A new report from Chilmark Research shows that the state of affairs in patient engagement is best summed up by the overused paraphrase of the William Gibson quote: The future is here, it's just not very widely distributed.
After speaking to about a dozen healthcare vendors and their customers, report author Naveen Rao found that for any given patient engagement technology, outside of the most basic patient portals, it exists and you can find a demo of it. But an overwhelming majority of patients won't be able to find them in their doctors' offices.
Rao's most optimistic estimate for when patient engagement technologies -- like telemedicine, chronic disease management tools, patient generated data, and mobile apps -- will be widely deployed is 18 to 24 months. He says the delay is a result of providers waiting for vendors to step up, while vendors are still finding that the most reliable money is in basic, meaningful use-driven tools like patient portals.
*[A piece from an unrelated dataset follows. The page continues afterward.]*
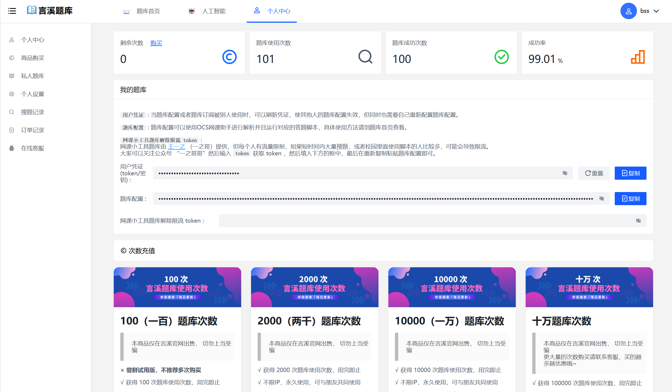Viewport: 672px width, 392px height.
Task: Click the blue copyright coin icon
Action: [x=229, y=57]
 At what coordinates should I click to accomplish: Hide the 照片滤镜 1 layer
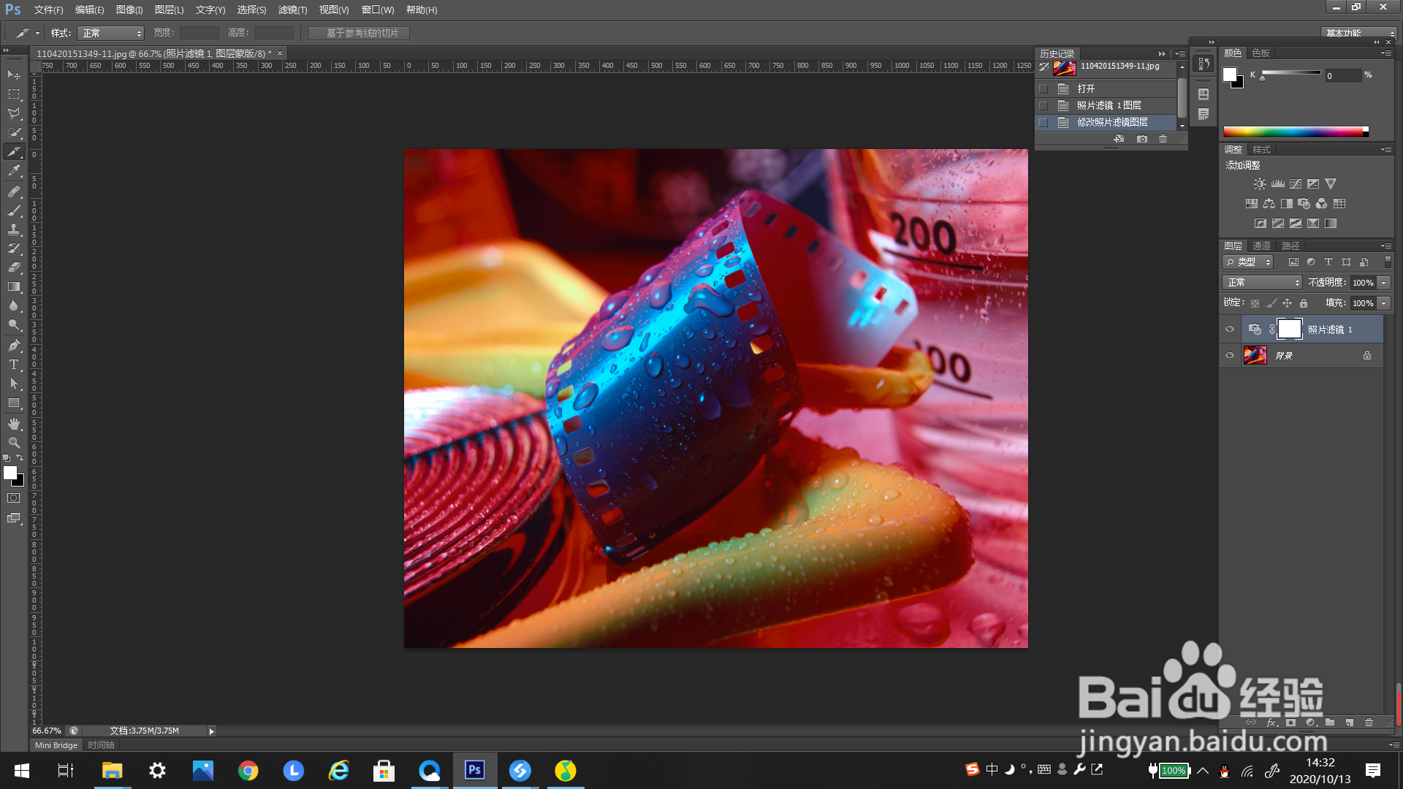point(1230,329)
"I wouldn’t call it a standoff, but it’s kind of like both sides are waiting for the other one to move," he told MobiHealthNews. "You have these healthcare systems who are basically sticking to a portal and they’re kind of looking to their health IT vendors -- who they’re already paying lots of money -- to roll out mobile apps, telemonitoring solutions, and things like that. And the vendors are like, 'The doctors and the hospitals they tend to want things to get them the meaningful use dollars.' So it’s like, who’s going to move first to these newer technologies?"
The biggest culprits among vendors, Rao said, are the EHR vendors. And not necessarily the market leaders like Epic and Cerner, who have the resources to innovate more freely, but the smaller vendors not focused on newer technologies. These companies might provide patient portals, but when it comes to interoperability between portals, the technology is well beyond the times.
"The default is, as one vendor said, you go with the radio that comes with the car," he said. "You use the patient portal that came with your EHR. It’s free, you paid for it, it checks off meaningful use, you move on."
Rao believes that because innovative approaches to patient engagement get more press coverage than the status quo, patients and providers may believe these tools are more widely deployed than they actually are.
"A lot of the progress does tend to come from the smaller companies, the startups and the people who aren’t held back by the baggage of having so many customers they have to be servicing and keeping happy all the time," he said. "What that means is they’re usually backed by venture firms that have an interest in them getting good press and being bumped up. So it’s sort of the nature of the game."
These companies, like Ginger.io, Wellframe, or Twine Health, are developing the technology, piloting it, and building out their teams to get ready for scale. Rao believes a natural shift in the market will pave the way for them to finally scale.
"So as we see this develop over the next couple of years, what we see [coming is] two waves of adoption of infrastructure and IT and technologies. And patient engagement, for better or for worse, is not really a part of that first wave," he said. "The first wave is infrastructural stuff -- building out analytics, building out registries, figuring out how to basically take on the management of populations of people. This is new territory for a lot of the providers. ... So once they get the first level built, the foundation, then patient engagement, connected health, telemonitoring, smarter care planning tools, and mobile apps [can follow.] Those pilots that are out there today are going to spread from one-office practices to five-office practices, and from one department to three or four departments in an organization, and we’re really going to see a lot growth."